*** Begin section ***

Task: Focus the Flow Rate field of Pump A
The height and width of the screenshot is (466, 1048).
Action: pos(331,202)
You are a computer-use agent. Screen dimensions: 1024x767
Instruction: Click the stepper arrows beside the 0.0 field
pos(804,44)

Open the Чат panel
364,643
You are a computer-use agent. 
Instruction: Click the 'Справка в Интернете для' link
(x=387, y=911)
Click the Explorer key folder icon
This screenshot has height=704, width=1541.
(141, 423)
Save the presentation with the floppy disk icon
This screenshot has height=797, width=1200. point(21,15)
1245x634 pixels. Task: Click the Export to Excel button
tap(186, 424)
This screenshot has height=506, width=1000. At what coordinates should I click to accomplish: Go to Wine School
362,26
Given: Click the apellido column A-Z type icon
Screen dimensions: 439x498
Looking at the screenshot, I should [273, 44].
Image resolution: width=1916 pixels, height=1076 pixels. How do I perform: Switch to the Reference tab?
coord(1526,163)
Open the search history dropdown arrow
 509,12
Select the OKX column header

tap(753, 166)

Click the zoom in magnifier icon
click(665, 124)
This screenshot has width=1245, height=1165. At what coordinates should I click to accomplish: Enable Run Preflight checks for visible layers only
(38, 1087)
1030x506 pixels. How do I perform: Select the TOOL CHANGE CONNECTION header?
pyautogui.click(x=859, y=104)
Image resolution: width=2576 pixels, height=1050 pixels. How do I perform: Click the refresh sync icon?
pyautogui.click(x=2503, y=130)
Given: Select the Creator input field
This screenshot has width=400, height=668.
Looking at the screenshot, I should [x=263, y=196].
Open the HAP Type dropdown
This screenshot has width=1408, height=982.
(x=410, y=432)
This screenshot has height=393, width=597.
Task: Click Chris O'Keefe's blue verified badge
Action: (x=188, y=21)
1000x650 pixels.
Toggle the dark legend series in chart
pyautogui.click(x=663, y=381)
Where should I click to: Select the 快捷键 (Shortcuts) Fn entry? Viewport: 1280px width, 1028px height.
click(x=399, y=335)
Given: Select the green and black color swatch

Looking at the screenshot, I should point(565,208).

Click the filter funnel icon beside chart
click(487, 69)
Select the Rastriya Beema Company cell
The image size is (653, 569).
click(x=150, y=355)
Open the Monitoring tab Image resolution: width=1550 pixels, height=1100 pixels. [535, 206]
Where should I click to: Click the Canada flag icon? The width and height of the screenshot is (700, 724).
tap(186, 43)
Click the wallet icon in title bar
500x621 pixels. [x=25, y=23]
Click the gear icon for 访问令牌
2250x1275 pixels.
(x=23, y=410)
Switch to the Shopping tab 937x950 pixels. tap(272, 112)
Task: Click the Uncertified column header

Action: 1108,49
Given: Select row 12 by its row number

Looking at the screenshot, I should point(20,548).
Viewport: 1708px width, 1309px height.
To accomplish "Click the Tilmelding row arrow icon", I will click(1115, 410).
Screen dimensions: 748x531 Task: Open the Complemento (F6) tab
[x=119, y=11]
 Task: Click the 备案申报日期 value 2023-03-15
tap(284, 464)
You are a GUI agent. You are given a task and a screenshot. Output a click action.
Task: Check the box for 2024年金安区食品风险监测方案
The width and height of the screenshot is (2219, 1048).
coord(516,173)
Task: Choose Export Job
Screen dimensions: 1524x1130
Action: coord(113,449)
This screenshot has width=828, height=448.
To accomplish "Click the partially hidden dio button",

*** End section ***

* Exercise prompt
The word "agent" appears in some lines of the data; state how many such lines there are, and nothing further.

* Task response
3